# Moonbus INTERIOR kit



## stargazer (Oct 13, 2001)

see here (scroll down page)

http://www.starshipmodeler.net/talk/viewtopic.php?t=81595


Stargazer


----------



## Paulbo (Sep 16, 2004)

Looks good, Ian!


----------



## heiki (Aug 8, 1999)

stargazer said:


> see here (scroll down page)
> 
> http://www.starshipmodeler.net/talk/viewtopic.php?t=81595
> 
> ...


I got the following message when I clicked on your link;
"Please enter your username and password to log in.

Username:	
Password:	
Log me on automatically each visit: "


----------



## stargazer (Oct 13, 2001)

Ahhh I forgot starship had changed the access.....

Paulbo indicated in the linked thread that he would soon start work on a moonbus interior so I comtacted him..

here is the gist of what I posted.

I have only 'just' recently seen this thread. ....and have sent Paul a 'heads up' about 

1/55 masters for a resin Interior kit that I started as soon as I found out about the Aurora 'moonbus re-make'. 

Paul is ok with it... I did not want to tread on toes. 

My masters are with Blappy in Canada right now for casting. 

I had planed a whole new moonbus in 1/48 scale..but realized that the 'new' kit being only an inch or so shorter than my resin kit would have been, would make mine difficult to sell... and as I had already done a lot of research and drawings I figured on converting the interior to fit the Aurora kit. 


I was not going to say anything for awhile ...but due to circumstances I figured it best to let Paul know.

pictures here 

http://www.planet3earth.co.uk/moonbus-interior.htm


----------



## Steve Mavronis (Oct 14, 2001)

stargazer said:


> pictures here
> 
> http://www.planet3earth.co.uk/moonbus-interior.htm


Very nice mods thanks for the link.

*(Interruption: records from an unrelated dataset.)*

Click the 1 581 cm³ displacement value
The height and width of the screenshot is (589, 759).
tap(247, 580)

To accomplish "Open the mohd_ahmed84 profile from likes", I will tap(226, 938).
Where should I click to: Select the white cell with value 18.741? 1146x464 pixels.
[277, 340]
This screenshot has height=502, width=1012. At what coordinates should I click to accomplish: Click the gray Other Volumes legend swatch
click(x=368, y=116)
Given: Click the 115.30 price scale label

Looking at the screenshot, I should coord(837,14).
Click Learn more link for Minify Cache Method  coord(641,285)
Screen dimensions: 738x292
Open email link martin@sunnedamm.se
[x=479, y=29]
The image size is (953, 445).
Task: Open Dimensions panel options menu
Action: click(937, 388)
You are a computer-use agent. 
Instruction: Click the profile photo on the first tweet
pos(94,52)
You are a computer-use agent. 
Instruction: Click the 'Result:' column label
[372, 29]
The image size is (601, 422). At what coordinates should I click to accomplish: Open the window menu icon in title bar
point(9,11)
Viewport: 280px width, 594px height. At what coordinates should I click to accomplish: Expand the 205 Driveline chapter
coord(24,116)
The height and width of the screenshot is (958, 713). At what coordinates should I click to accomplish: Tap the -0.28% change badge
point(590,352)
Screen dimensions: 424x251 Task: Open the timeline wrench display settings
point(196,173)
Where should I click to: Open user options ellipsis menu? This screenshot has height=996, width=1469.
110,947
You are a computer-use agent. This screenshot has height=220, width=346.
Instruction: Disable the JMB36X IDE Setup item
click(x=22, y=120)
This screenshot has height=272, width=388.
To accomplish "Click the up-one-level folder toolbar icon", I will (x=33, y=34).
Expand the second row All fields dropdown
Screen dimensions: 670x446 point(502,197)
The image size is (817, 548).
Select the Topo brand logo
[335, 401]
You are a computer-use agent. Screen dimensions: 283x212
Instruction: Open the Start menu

The only major thing missing is the correct angle for the filming model's exterior window struts, although the 'Aurora' ones are representative of their shape as depicted in the interior set movie scenes.


----------



## Tim H. (Jun 23, 2009)

Only recently got back into modeling so *not familiar* with all this after-market production. I don't mean to be snarky but why would I buy this interior kit, is the Moebius repop lacking or inferior?  It looks very nicely done so kudos for that.


----------



## Paulbo (Sep 16, 2004)

The original kit interior isn't accurate, but Ian's is. The same goes for 99.9% of the aftermarket products out there - we strive to "fix" any of a kit's shortcomings.

In the moon bus's case the kit is over 40 years old so not as much care went into its design and production as is the case with more modern kits - such as anything else from Moebius.


----------



## Tim H. (Jun 23, 2009)

Seemed accurate enough when I was a kid  Guess it's not a correction that was feasible for Moebius to do since they are working with the original molds or to make additional tooling for. Thanks for the reply, I'll have to consider purchasing this interior since the Moonbus is my "Jupiter 2". Probably your etch set too (I've asked a nooby question about that as well), light sheet and LED's. Wait, I'm electronically challenged - pre-assembled light kit anyone?


----------



## Paulbo (Sep 16, 2004)

Actually, I should have said that the kit's interior has an OK resemblance to the set, but the proportions are way off and some of the details are just plain wrong. From what I've seen of Ian's interior, he's done a good job of duplicating the set.


----------